The house at Schloßstraße 14 was a residential building in Dresden . The building was probably built in the first third of the 16th century and destroyed in the air raids on Dresden in 1945 .

history

From 1655 to 1681 the owner was the quarter master Paul Brückner, then the wife of the electoral chamber actuary Adami. Later, from 1799 to 1807, it belonged to the court jeweler August Gotthelf Globig.

Around 1900 there was a bookshop on the ground floor and the vegetarian restaurant “ Thalysia ” on the first floor . In 1904, an article in the Deutsche Goldschmiede-Zeitung complained that in the house at Schloßstraße 14, “in the most frequented area”, a shop called “Rands American Diamond Palace” had settled.

description

The art historian Cornelius Gurlitt sees the construction date as the first third of the 16th century. The late Gothic window frames are evidence of this.
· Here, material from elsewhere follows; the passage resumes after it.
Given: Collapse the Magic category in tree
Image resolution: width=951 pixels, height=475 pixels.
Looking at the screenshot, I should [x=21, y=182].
The two-storey wooden bay window was built around 1660 . The pillars were decorated with bas-reliefs. The capitals on the first floor were of the Ionic order . On the second floor these were of the Corinthian order . On the parapet of the bay window on the first floor there was a shell ornament with high quality fabric hangings. Grimace sculptures were on the corner posts of the bay window on the second floor. The shafts of the pilasters were structured with delicate Renaissance ornaments. At the end of the 18th century, the originally four-story building was increased by one floor.

Stefan Hertzig describes that ornaments in the Dutch style adorned Dresden bay windows in the 17th century, including that of the house at Schloßstraße 14.

literature

  1. ^ A b Stefan Hertzig together with Walter May and Henning Prinz: The historical Neumarkt in Dresden. Michel Sandstein, 2005 ISBN 3-937602-46-1 , p. 124.
  2. Dresden for useful knowledge of its houses and their inhabitants. Dresden 1799, p. 127.
  3. Address book for Dresden and its suburbs, 1901 . Part I, p. 121 and Part II, p. 447.
  4. Deutsche Goldschmiede-Zeitung 7, 1904, p. 275
  5. Cornelius Gurlitt: Descriptive representation of the older architectural and art monuments of the Kingdom of Saxony. Volume 23: City of Dresden, Part 2 . In commission from CC Meinhold & Sons, Dresden 1903, p. 663 Fig. 521.
  6. ^ Stefan Hertzig: The Dresden community center in the time of Augustus the Strong. Society of Historical Neumarkt Dresden e. V., Dresden 2001, ISBN 3-9807739-0-6 , p. 250.